In this paper, members of the S. lycopersicum nsLTP gene family were identified in silico. The previous classification of Solanaceae nsLTPs was only based on expressed sequence tags (ESTs)16 since none of the genome sequences of species in the Solanaceae family were already released into the public domain. This classification is incomplete and not error-free because of the partial and error-prone nature of ESTs.

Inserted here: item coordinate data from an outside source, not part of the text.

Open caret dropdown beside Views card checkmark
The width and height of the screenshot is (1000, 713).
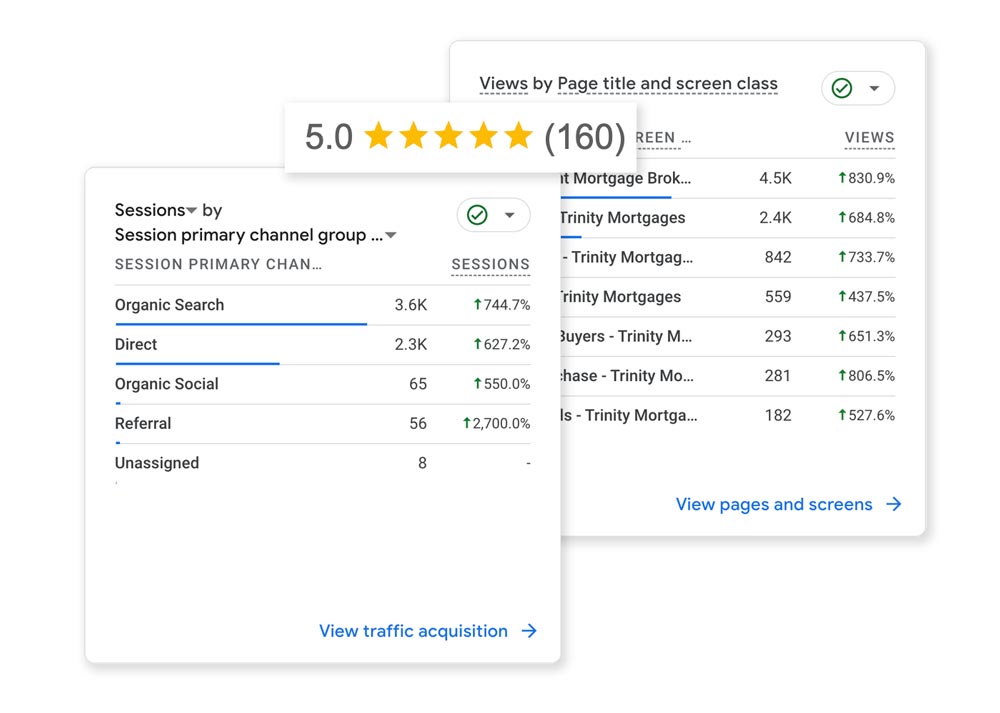tap(874, 88)
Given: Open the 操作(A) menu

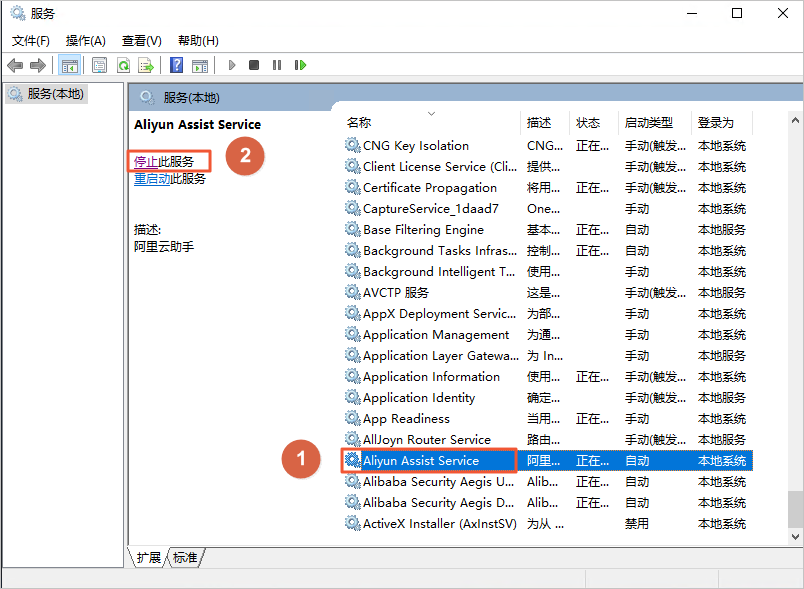Looking at the screenshot, I should click(85, 40).
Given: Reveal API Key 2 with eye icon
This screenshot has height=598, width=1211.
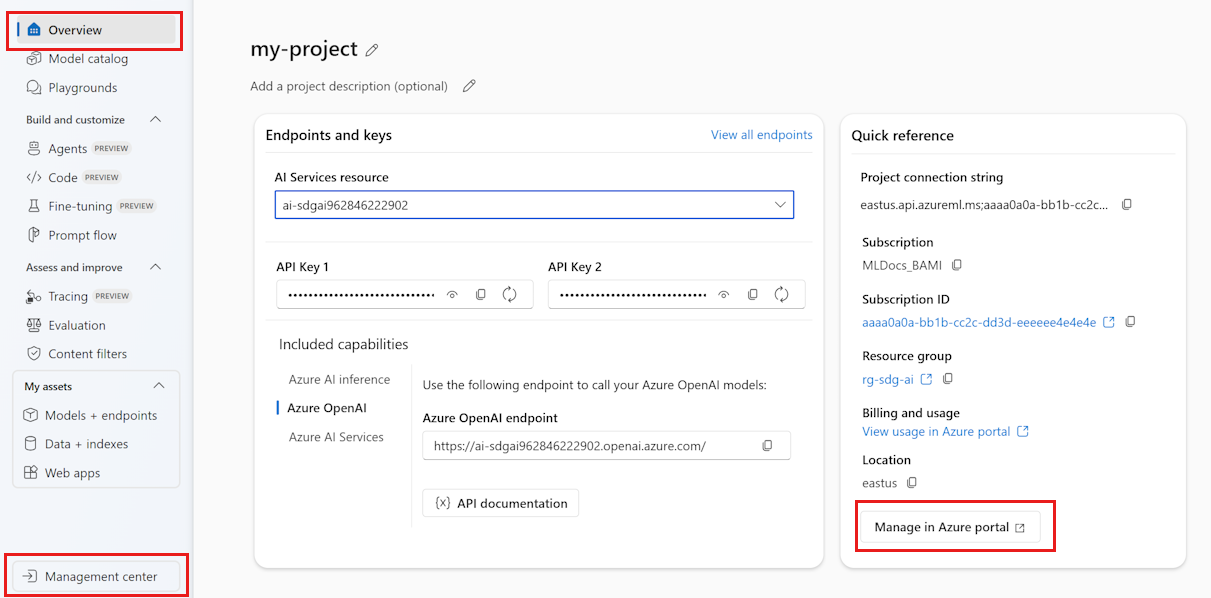Looking at the screenshot, I should click(x=725, y=294).
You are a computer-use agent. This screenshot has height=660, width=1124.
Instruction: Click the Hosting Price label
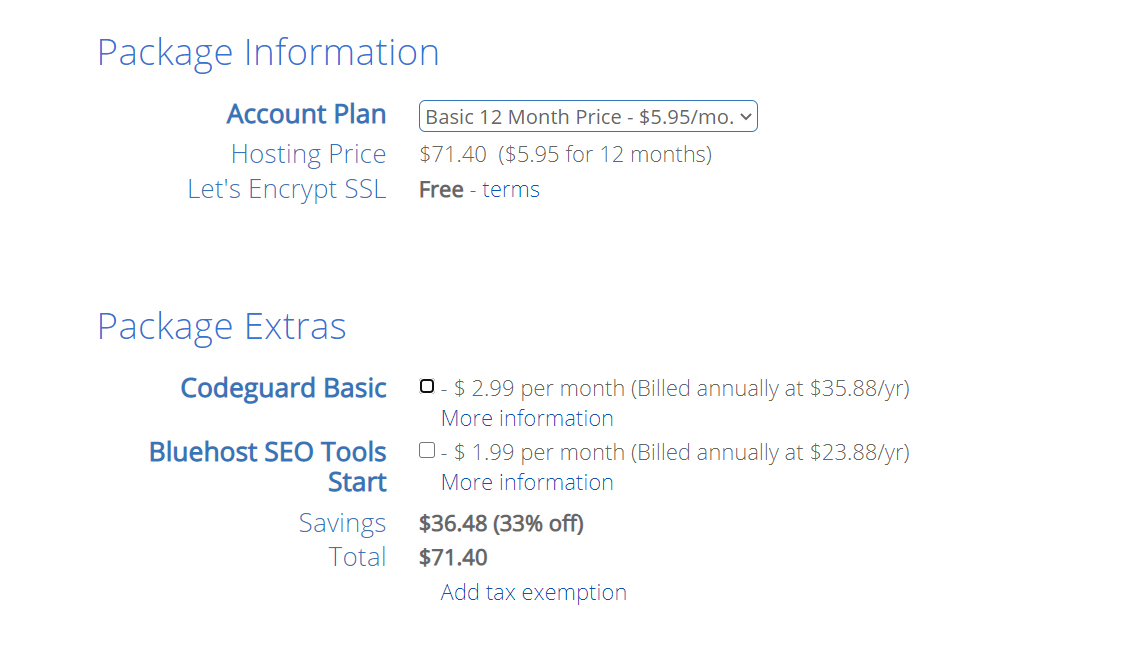[x=308, y=154]
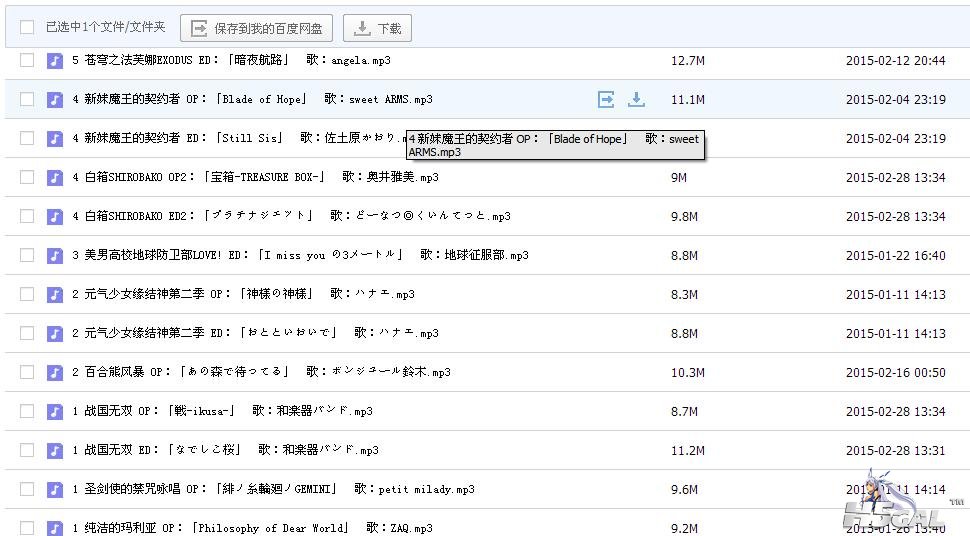Select checkbox for 戦-ikusa- file
Screen dimensions: 970x536
tap(27, 411)
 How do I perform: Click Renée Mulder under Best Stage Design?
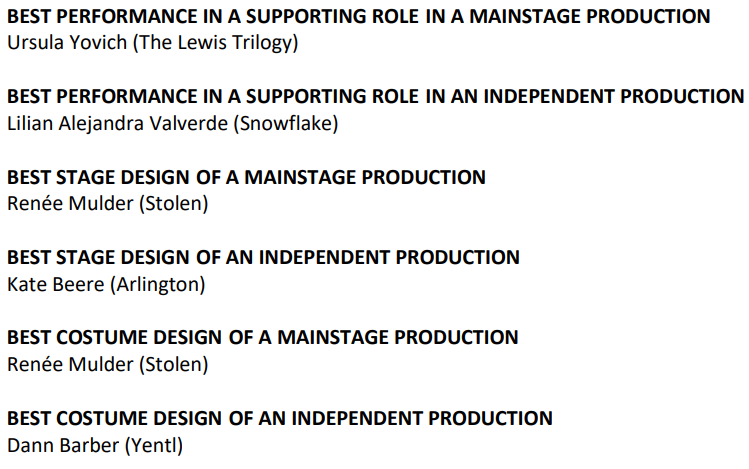tap(70, 203)
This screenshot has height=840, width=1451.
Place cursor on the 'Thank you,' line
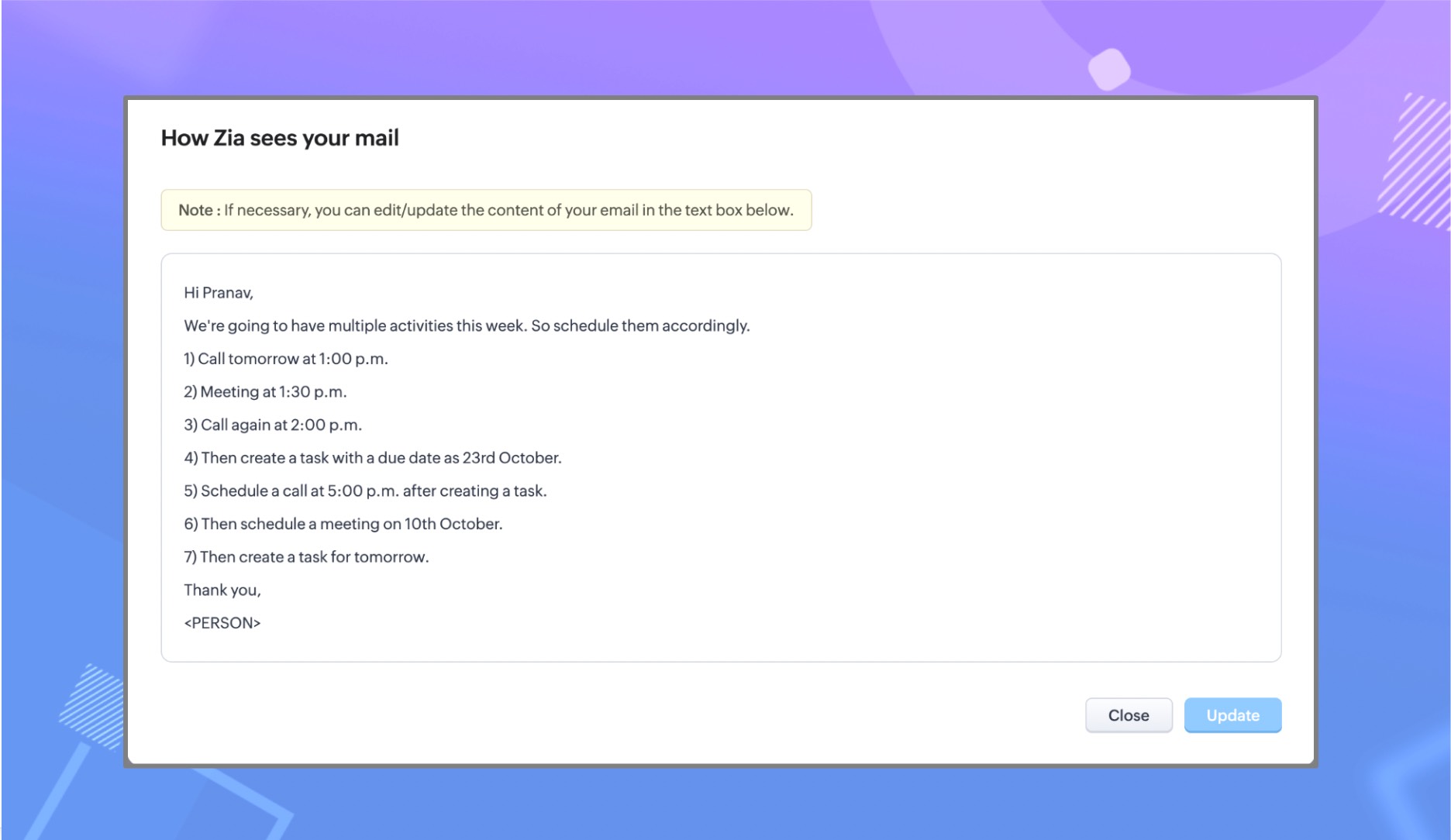coord(222,590)
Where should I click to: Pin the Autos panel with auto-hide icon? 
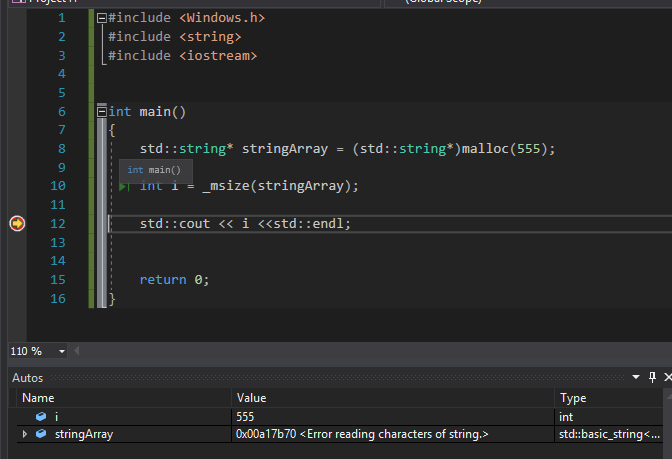pyautogui.click(x=652, y=377)
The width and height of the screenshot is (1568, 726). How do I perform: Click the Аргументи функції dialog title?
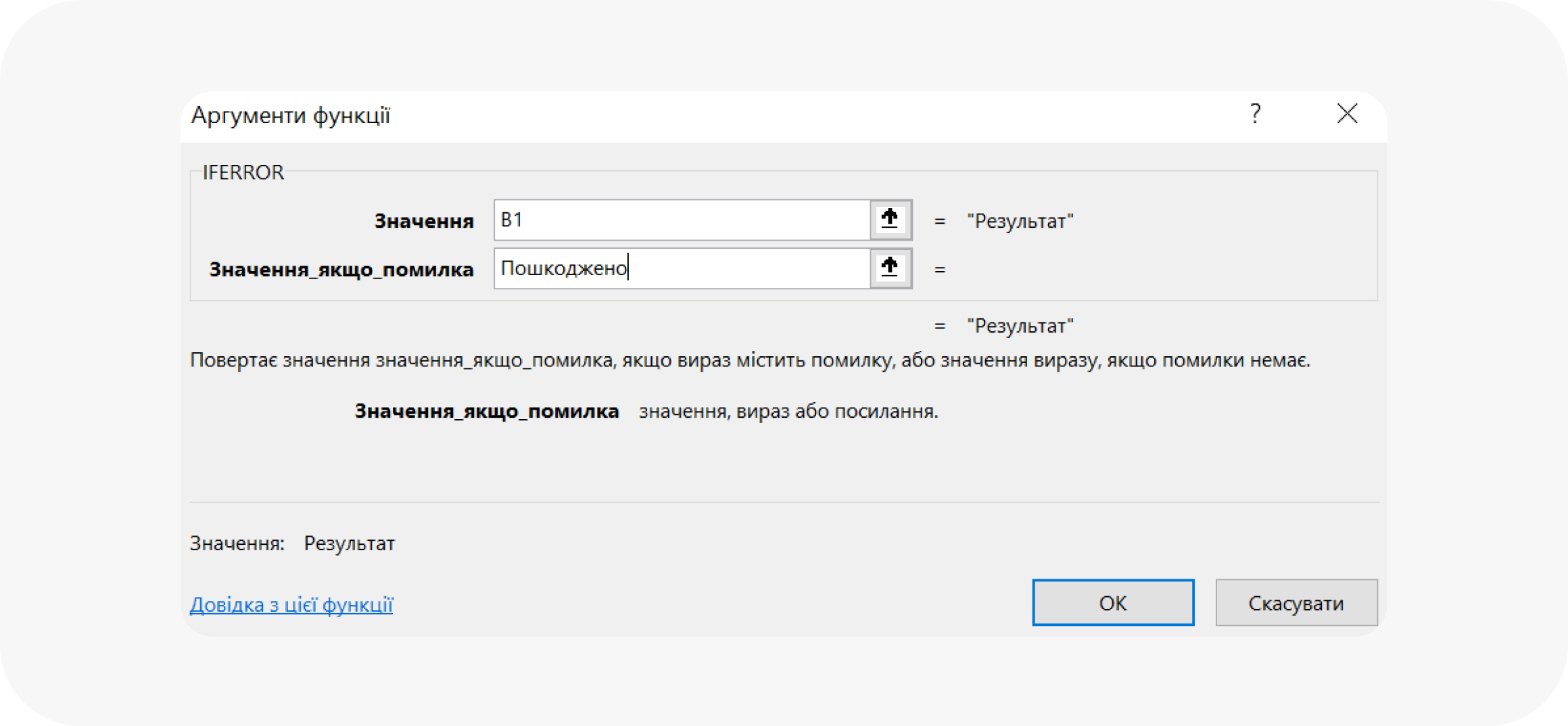(x=292, y=115)
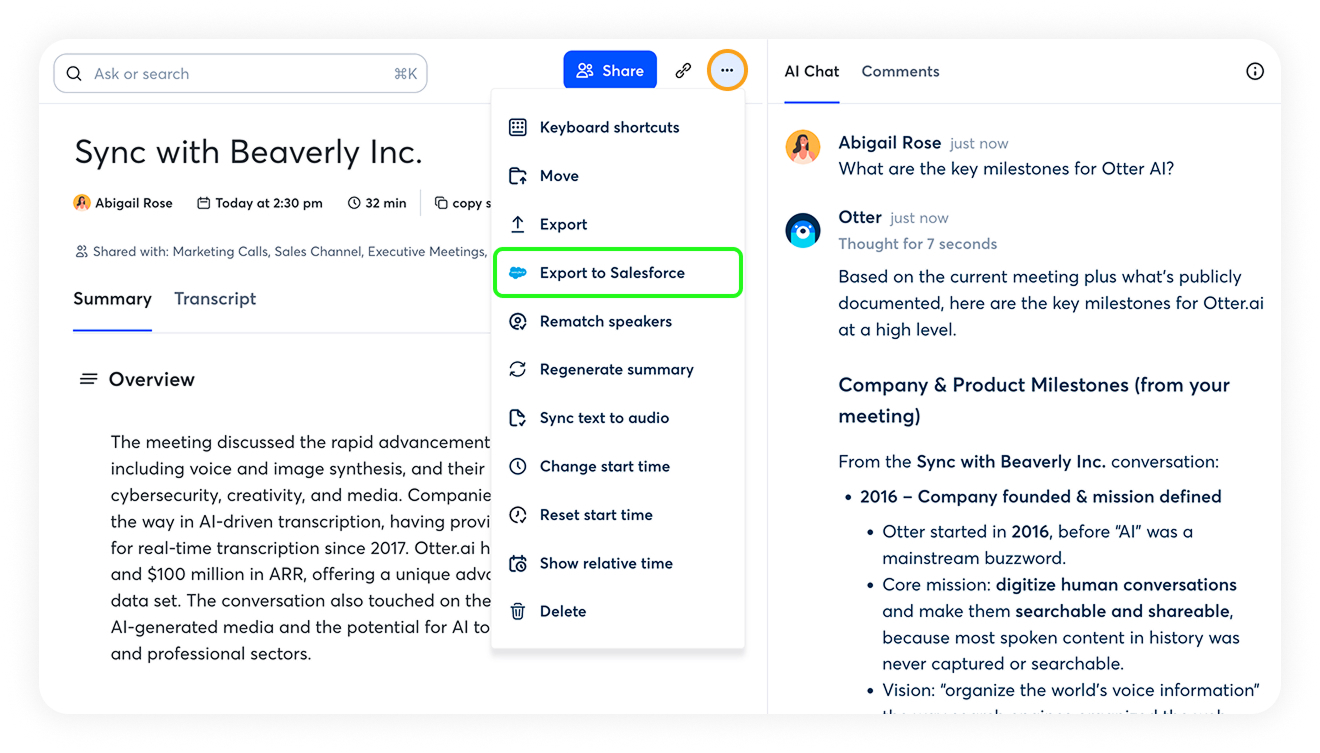Select Sync text to audio
The image size is (1320, 753).
coord(604,418)
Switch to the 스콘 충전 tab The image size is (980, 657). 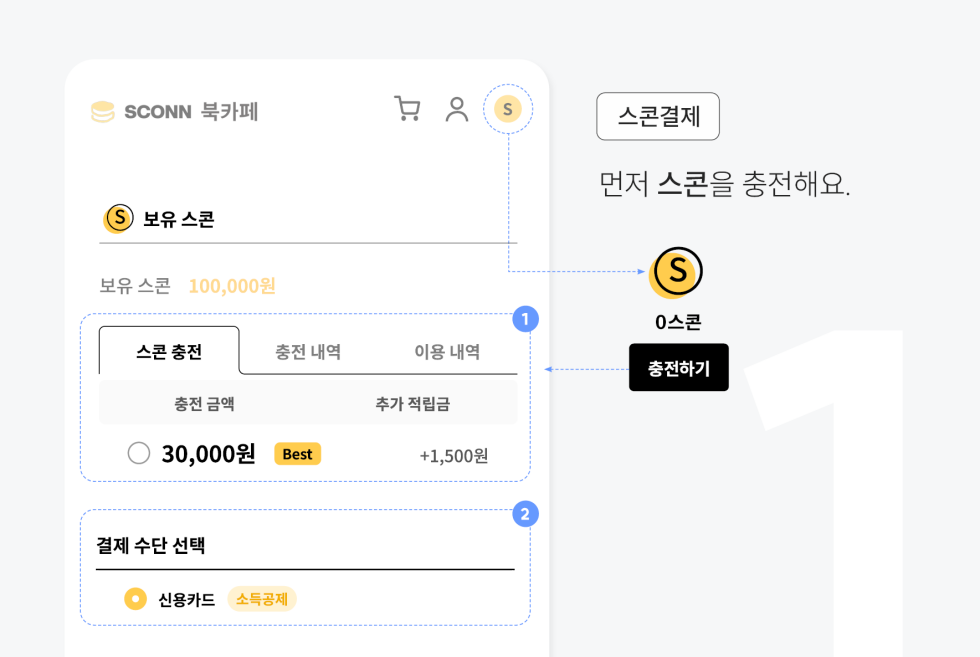(169, 351)
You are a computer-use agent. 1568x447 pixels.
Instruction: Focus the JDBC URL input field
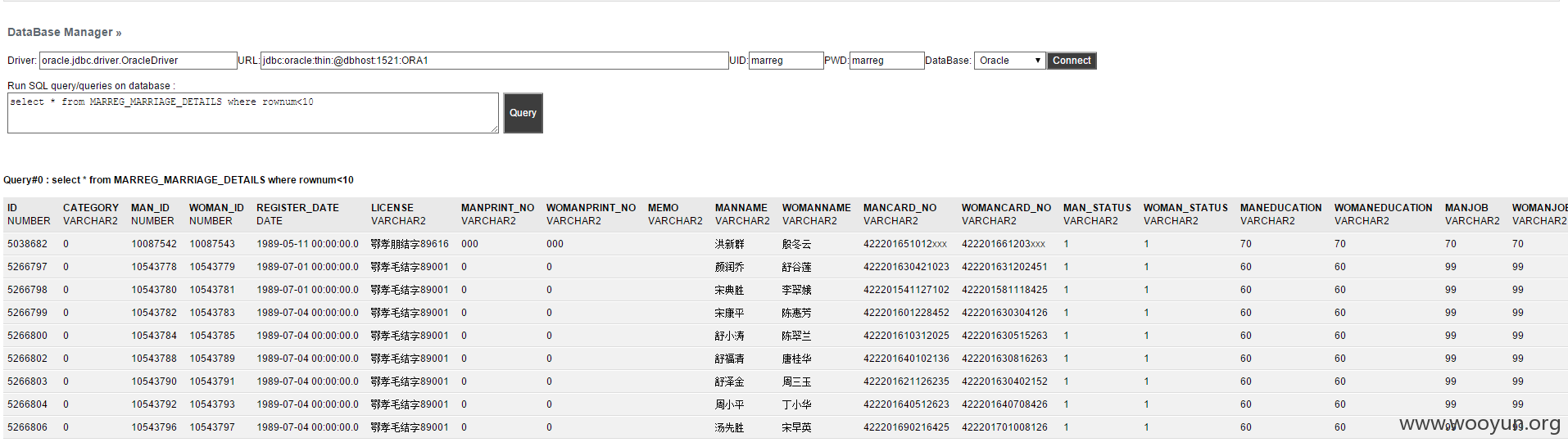click(495, 61)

We found 64 tomato nsLTP genes which were classified into 6 sub-families (type I, II, III, IV, X, XI) based on Boutrot’s classification scheme15. Two nsLTPs were here categorised as belonging to type III, a sub-family detected in A. thaliana and B. rapa but not characterized before in Solanaceae. Similarly to what was observed by Liu, et al.16, types V, VI, VII were not identified in tomato. Indeed, type VII nsLTPs have been previously hypothesized as specific of monocots4. Six members out of 64 were classified as type X, a specific sub-family of Solanaceae16. Finally, 23 members were included in type XI, a novel sub-family recently identified in B. rapa21 characterized by the presence of 13 residues between Cys4 and Cys5. Interestingly, type I, III and X tomato nsLTP genes include introns, whereas type II, IV, and XI nsLTPs are single-exon genes (Fig. 2). These results are in accordance with evidences from other studies on B. rapa and Gossypium spp.4,21.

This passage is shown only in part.